Czas jak czas... jak ktoś zawzięty to napewno go znajdzie. Ale jak ktoś wyżej wspomniał co nam po żelaznej psychice, reżimie treningowym i codziennej walce o motywację jeśli nie ma regeneracji?
W tym sezonie nakręciłem najwięcej kilometrów odkąd pomykam na szosie a słabym...oj słabym jestem. Powód? Brak regeneracji. Noce nie przespane (mała księżniczka taty się pojawiła...), dzień zapełniony od rana do wieczora (dziecko, praca, dom, dziecko). Kładę się późno, wstaję wcześnie i tak to wygląda. Często nawet weekend dodatkowo wypada z rowerowania przez rodzinne wyjazdy. I co z tego, że się zmuszę do treningu skoro noga kręci jak na skazaniu, energii brak a człowiek zamula. Skuteczność takiego treningu mierna.
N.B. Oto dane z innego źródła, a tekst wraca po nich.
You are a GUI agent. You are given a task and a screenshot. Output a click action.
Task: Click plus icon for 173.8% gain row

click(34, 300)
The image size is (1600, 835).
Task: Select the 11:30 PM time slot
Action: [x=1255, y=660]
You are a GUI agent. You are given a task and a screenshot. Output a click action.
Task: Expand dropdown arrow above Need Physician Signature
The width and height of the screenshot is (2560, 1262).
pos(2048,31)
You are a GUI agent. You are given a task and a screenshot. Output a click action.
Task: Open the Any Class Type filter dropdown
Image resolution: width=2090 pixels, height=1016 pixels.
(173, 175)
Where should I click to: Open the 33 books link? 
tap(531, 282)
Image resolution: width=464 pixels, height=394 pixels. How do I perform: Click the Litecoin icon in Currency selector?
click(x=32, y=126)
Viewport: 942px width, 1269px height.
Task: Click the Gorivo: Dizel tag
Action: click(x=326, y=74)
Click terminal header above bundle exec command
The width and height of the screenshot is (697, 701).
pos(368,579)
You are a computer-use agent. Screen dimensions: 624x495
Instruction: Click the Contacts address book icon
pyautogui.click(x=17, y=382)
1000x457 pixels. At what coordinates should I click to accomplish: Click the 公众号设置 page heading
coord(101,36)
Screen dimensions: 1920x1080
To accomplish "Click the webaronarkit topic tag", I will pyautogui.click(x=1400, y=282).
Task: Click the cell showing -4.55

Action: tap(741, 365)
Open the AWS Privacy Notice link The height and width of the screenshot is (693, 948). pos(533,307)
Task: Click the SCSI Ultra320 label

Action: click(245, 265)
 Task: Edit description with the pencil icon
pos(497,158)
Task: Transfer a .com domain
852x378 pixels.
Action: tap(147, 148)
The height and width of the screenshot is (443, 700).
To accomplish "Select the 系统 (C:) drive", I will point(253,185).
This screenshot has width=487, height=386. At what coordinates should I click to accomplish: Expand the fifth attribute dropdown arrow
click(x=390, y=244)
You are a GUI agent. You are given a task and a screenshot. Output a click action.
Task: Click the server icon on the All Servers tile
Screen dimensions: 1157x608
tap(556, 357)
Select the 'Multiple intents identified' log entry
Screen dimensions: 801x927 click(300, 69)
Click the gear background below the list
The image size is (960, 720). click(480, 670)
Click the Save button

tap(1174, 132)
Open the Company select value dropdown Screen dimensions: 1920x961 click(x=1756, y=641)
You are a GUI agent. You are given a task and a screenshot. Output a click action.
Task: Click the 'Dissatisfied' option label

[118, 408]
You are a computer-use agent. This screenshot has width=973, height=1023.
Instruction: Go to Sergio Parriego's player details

Ciągnąłem tak przez parę miesięcy wierząc, że uda mi się to wszystko ze sobą połączyć a skończyło się na zaoraniu psychicznym i chronicznym przemęczeniu.
Prawda jest taka, że jak ktoś ma normalne rodzinno-zawodowe zobowiązania to nie będzie w stanie zbudować naprawdę dobrej formy*.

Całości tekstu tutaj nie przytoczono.